Study Suggests Viruses Play Larger Role in Cancer
NCI
Jan 5, 2007

A new study suggests that common viral infections may play a larger role in cancer than has been previously thought. The nearly 29,000-participant population-based cohort study, conducted in Australia, found a significantly increased risk of 25 different cancers following kidney transplantation, including a more than threefold risk for 18 of those cancer sites.

The study authors argued that the immune system suppression required to carry out a kidney transplant was behind this increased risk, demonstrating a broader role of "common viral infections in the etiology of cancer."

Published in the December 19 Journal of the American Medical Association, the study included participants with end-stage kidney disease (ESKD) enrolled in an Australian dialysis and transplant registry between 1982 and 2003. They evaluated cancer incidence during three periods: the 5 years before participants started to receive therapy related to eventually undergoing a kidney transplant, the time from dialysis initiation to a first transplant, and from the date of the first transplant forward.
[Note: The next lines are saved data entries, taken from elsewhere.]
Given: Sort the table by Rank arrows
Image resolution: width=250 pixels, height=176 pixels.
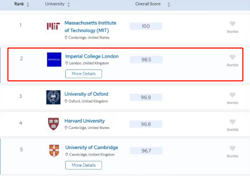Looking at the screenshot, I should coord(28,5).
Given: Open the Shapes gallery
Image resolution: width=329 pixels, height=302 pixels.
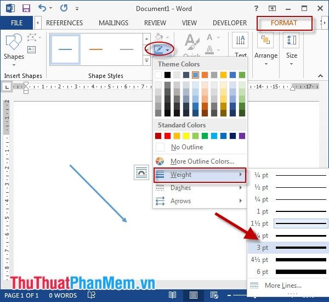Looking at the screenshot, I should coord(14,47).
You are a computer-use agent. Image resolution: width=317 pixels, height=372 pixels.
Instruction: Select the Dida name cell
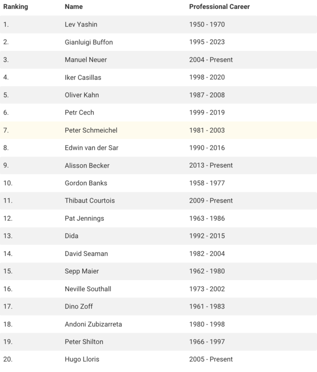72,236
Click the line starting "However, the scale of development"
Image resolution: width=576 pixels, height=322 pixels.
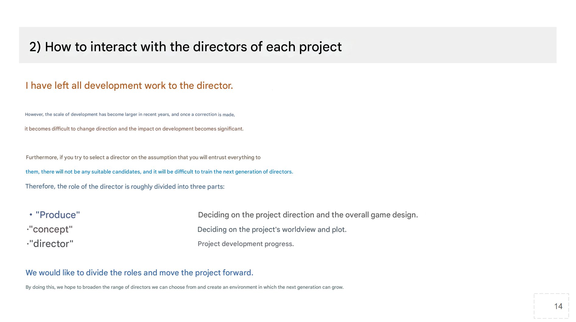pyautogui.click(x=130, y=115)
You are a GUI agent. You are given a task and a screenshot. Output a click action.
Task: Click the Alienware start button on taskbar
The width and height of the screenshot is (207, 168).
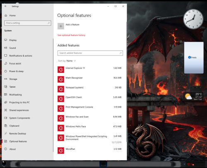(4, 164)
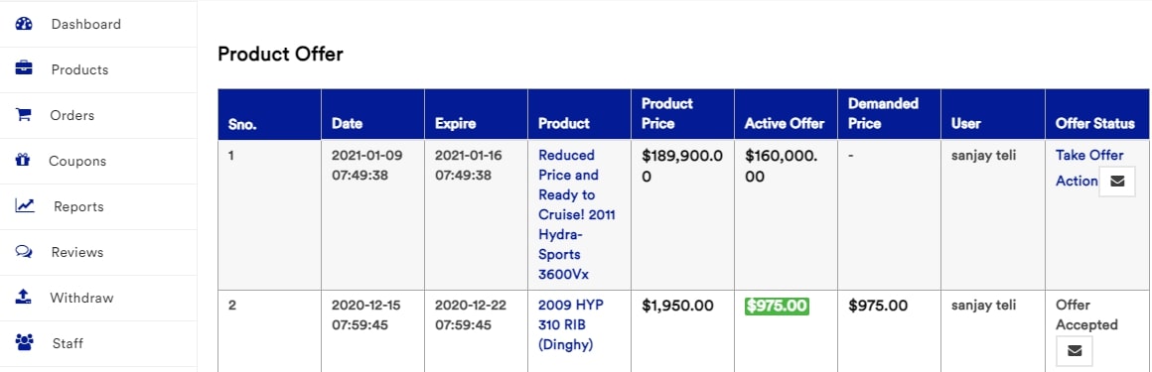This screenshot has width=1152, height=372.
Task: Click envelope message icon under Offer Accepted
Action: 1075,351
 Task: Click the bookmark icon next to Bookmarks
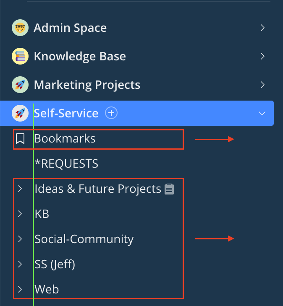pyautogui.click(x=20, y=139)
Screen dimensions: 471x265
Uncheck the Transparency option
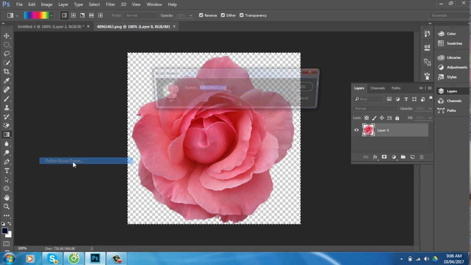242,15
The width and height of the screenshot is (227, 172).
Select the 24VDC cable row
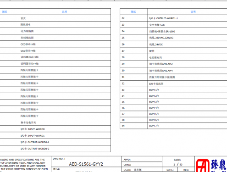tap(173, 44)
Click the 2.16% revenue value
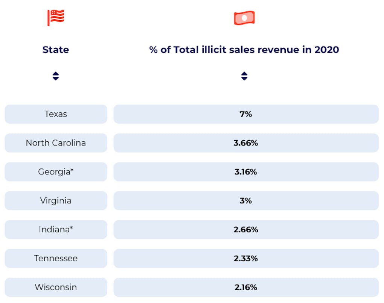 pyautogui.click(x=246, y=287)
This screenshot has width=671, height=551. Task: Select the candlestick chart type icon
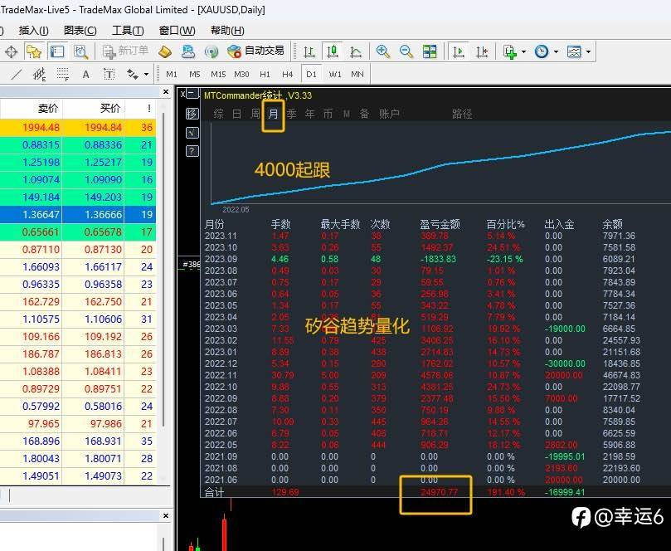click(x=332, y=51)
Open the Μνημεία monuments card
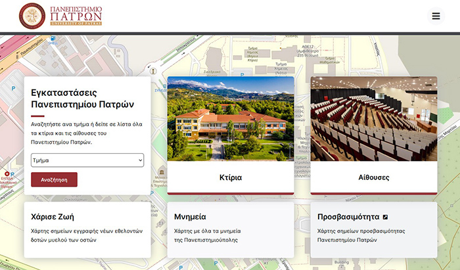The height and width of the screenshot is (270, 460). point(231,229)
In addition to the increased risk following transplantation, a significant increase in the incidence of nine cancers also was seen during dialysis, with a greater than twofold increase for seven of them.

Analyzing the three separate time periods, the authors argued, "demonstrates that preexisting personal cancer risk factors, and factors related to primary renal disease, ESKD, or dialysis can be excluded as major contributors to the posttransplantation excess risk."